Foi procurada em primeira opção por 8.434 candidatos, e registou 7.148 colocações, dando continuidade à tendência de recuperação em candidatos e colocados, depois de alguns anos com forte perda de alunos.

Arquitetura e construção, área onde se inserem os cursos de engenharia civil – os que mais alunos perderam nos últimos anos dentro das engenharias – levou 1.972 vagas a concurso, foi procurada em primeira opção por 859 estudantes e registou 1.200 colocações.

Medicina perde 'título' de média mais alta

O curso de Medicina foi este ano destronado como o detentor da média de entrada no ensino superior mais elevada, sendo os três primeiros lugares na lista ocupados por cursos de engenharia.

De acordo com os dados hoje divulgados pela Direção-Geral do Ensino Superior, os cursos de Engenharia Física Tecnológica e de Engenharia Aeroespacial, no Instituto Superior Técnico da Universidade de Lisboa, ambos com média de 18,53 valores, e o curso de Engenharia e Gestão Industrial, na Universidade do Porto, com nota de entrada de 18,48 valores, foram este ano os três cursos com a média de entrada mais elevada na 1.ª fase do concurso nacional de acesso ao ensino superior.

O curso de Medicina da Universidade do Porto, com 18,4 valores, é o quarto na lista, depois de em 2015 ter sido o que registou a média mais alta de entrada nesta fase: 18,67 valores.

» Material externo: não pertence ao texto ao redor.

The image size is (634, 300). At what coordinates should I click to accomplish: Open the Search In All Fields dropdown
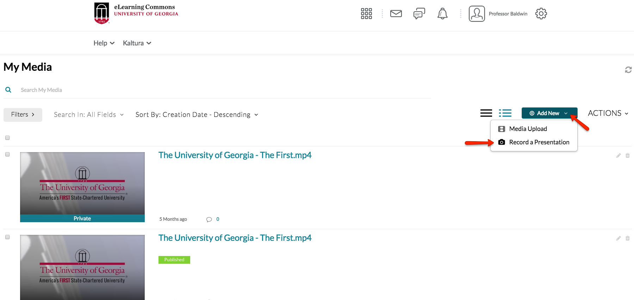coord(88,115)
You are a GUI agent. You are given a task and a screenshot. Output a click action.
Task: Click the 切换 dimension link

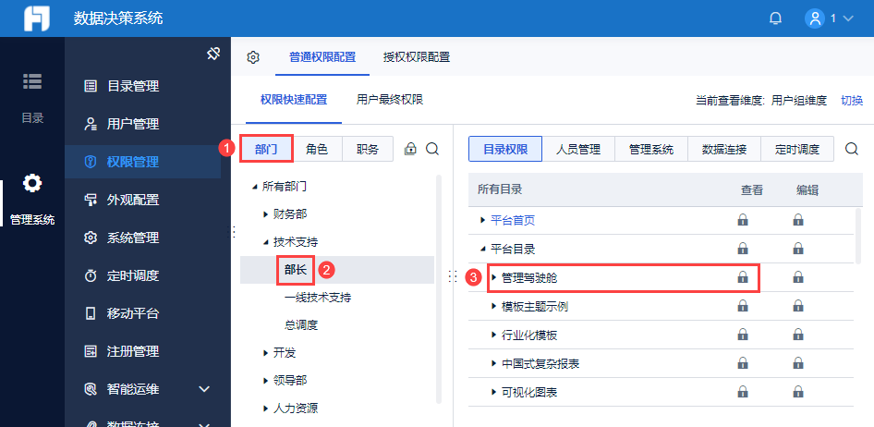click(852, 101)
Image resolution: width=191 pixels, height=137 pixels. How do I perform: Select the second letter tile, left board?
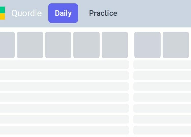(30, 45)
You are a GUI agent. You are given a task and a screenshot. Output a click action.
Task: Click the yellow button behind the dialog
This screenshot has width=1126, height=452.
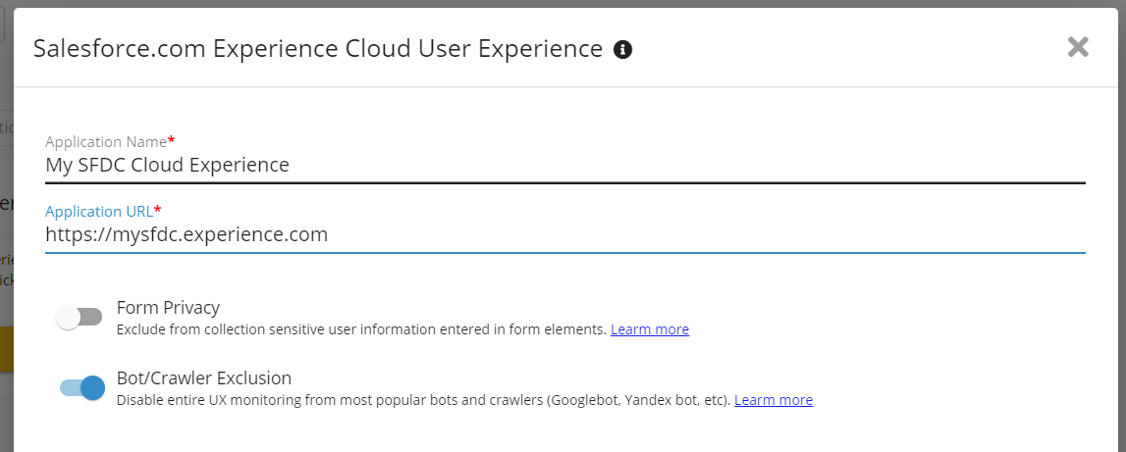pyautogui.click(x=6, y=350)
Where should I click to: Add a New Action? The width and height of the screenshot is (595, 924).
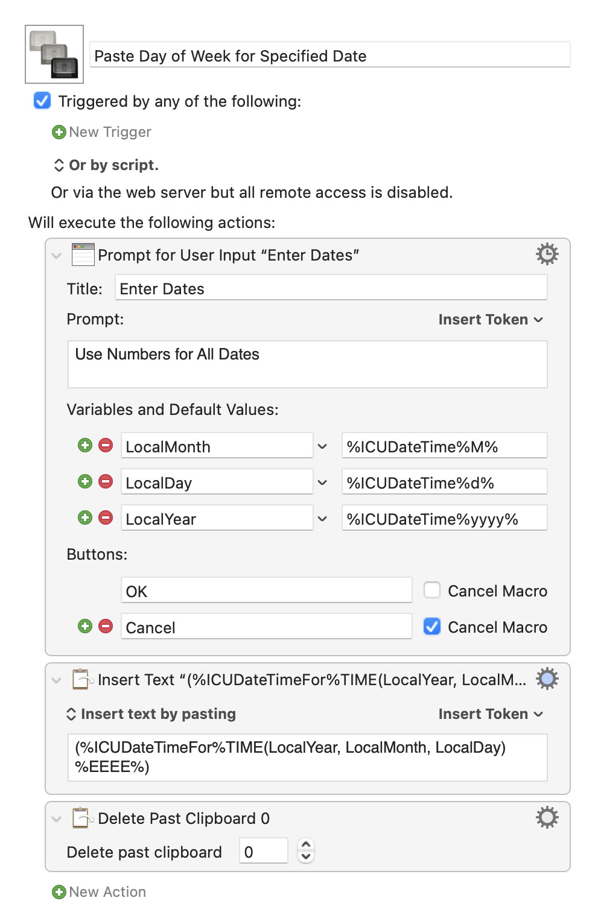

Segundo os dados da DGES, houve este ano na 1.ª fase de acesso ao ensino superior oito cursos com média de entrada superior a 18 valores: aos já citados juntam-se Medicina no Instituto de Ciências Biomédicas Abel Salazar, da Universidade do Porto (18,25), Medicina na Universidade do Minho (18,17) Bioengenharia, na Universidade do Porto (18,2) e Matemática Aplicada e Computação, no Instituto Superior Técnico (18,05).

Do lado dos cursos com médias mais baixas, há 38 cursos com notas de entrada iguais ou superiores a 9,5 valores e inferiores a 10 valores, com 824 estudantes a ficarem colocados com notas de entrada compreendidas neste intervalo.